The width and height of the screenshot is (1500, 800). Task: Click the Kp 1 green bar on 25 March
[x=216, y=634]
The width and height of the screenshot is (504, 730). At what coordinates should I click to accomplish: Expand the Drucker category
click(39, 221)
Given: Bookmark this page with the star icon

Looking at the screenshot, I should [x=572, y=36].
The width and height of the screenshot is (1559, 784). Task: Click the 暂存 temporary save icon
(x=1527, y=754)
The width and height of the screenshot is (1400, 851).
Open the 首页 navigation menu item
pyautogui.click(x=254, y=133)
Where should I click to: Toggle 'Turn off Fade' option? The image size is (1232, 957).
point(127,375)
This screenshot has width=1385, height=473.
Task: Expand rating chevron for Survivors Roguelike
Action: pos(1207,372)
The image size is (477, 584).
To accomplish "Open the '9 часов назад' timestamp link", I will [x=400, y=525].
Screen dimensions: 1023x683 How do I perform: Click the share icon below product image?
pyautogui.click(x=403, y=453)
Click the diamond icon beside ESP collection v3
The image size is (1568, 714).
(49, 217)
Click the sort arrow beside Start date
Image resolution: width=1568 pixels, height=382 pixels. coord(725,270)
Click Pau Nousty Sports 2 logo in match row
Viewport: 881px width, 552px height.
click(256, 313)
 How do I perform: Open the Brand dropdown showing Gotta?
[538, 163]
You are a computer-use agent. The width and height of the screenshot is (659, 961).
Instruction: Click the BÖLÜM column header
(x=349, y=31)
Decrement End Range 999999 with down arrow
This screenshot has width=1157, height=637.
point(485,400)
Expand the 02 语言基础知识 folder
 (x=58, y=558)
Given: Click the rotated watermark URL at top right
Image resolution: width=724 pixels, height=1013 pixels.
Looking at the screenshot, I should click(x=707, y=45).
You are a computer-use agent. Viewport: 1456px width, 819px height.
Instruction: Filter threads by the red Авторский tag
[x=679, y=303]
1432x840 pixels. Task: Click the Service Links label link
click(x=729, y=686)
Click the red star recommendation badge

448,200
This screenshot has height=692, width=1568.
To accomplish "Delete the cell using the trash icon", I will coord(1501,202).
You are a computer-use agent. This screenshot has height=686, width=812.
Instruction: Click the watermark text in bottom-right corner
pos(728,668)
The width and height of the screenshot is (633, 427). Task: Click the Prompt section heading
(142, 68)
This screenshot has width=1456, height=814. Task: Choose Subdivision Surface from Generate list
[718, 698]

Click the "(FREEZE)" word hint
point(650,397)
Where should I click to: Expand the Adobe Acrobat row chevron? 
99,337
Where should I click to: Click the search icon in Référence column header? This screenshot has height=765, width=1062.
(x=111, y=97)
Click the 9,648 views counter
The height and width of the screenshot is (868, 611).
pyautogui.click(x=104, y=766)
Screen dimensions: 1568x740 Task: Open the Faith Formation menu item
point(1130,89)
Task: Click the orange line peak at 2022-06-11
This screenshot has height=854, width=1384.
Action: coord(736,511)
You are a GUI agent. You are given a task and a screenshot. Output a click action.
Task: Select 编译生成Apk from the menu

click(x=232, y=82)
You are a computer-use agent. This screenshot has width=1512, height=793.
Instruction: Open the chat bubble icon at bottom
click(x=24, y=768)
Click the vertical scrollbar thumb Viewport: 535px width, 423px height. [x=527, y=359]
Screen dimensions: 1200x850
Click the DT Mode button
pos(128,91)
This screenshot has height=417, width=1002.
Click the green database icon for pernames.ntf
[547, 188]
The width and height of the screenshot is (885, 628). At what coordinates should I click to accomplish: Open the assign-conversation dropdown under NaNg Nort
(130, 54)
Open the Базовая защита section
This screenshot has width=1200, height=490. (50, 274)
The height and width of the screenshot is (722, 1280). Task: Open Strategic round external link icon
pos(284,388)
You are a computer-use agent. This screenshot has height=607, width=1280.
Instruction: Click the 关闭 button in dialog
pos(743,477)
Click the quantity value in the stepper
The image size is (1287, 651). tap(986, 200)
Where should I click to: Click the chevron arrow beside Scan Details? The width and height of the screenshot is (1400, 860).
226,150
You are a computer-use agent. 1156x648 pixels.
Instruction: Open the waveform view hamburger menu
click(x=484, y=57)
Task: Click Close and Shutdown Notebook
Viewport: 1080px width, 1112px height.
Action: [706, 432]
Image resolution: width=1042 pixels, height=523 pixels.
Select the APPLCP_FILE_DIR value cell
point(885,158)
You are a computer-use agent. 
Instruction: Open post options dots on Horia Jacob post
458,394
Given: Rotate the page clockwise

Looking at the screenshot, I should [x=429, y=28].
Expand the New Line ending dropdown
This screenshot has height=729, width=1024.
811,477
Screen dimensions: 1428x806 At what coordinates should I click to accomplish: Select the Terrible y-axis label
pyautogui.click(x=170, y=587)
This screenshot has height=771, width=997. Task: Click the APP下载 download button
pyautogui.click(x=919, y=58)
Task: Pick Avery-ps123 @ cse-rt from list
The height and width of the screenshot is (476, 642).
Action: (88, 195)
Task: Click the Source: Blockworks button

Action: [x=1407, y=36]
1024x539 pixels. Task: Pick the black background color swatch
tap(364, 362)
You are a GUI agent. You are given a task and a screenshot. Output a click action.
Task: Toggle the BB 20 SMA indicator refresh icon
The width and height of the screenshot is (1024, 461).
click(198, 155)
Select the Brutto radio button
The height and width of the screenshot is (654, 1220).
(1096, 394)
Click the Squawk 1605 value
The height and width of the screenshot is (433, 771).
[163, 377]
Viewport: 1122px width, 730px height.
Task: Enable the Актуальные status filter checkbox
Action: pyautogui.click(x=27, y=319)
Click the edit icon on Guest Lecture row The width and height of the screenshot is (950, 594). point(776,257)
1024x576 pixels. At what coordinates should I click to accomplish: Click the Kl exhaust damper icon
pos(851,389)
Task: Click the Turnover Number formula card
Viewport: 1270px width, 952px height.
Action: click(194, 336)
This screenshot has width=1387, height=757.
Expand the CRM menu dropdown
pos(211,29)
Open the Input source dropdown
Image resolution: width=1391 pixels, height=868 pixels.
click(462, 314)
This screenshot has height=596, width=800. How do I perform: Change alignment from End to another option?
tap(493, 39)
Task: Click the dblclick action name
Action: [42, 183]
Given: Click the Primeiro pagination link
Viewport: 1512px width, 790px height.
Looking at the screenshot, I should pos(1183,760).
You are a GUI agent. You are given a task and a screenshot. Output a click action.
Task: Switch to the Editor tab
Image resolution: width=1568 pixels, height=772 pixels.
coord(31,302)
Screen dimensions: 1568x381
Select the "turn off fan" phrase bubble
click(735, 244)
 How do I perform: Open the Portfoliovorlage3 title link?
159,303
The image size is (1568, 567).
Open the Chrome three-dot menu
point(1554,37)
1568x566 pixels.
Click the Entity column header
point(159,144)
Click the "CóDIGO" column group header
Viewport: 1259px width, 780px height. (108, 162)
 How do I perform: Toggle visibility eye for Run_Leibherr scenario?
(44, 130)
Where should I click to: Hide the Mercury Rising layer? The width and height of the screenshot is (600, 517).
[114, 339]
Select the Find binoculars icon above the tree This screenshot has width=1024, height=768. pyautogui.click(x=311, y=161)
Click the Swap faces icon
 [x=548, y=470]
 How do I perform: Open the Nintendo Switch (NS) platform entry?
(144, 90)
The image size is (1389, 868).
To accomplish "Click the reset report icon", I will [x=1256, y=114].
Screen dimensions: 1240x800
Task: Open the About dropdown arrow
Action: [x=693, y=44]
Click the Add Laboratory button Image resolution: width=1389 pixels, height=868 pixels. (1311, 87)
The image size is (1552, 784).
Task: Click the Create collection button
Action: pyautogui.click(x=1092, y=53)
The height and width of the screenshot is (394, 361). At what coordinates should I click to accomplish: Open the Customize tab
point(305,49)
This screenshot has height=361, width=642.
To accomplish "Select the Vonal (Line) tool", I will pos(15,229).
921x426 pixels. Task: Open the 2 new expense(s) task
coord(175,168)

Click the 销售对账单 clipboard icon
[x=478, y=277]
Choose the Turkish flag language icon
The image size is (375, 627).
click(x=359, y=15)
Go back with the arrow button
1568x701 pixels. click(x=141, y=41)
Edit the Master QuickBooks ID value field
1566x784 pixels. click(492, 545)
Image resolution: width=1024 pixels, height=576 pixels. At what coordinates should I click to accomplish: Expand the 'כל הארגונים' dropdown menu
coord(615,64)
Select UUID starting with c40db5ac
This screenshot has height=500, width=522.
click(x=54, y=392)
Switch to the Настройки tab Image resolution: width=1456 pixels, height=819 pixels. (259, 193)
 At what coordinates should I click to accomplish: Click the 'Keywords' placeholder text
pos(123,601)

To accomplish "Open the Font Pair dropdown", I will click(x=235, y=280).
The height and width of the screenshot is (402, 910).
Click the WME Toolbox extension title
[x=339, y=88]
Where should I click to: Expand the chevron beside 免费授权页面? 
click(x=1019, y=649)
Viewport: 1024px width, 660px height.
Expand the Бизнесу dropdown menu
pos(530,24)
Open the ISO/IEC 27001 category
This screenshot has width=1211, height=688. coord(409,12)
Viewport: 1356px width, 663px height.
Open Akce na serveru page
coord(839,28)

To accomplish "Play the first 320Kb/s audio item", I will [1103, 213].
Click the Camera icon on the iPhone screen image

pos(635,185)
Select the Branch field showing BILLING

◆ ◆ ◆

Written instruction: List the lines of the part that opens with the line containing "The height and width of the screenshot is (402, 910)." and closes with the line containing "pos(530,24)" as a numbered list, leaving out any blank lines.

Solution to the problem:
1. The height and width of the screenshot is (402, 910).
2. Click the WME Toolbox extension title
3. [x=339, y=88]
4. Where should I click to: Expand the chevron beside 免费授权页面? 
5. click(x=1019, y=649)
6. Viewport: 1024px width, 660px height.
7. Expand the Бизнесу dropdown menu
8. pos(530,24)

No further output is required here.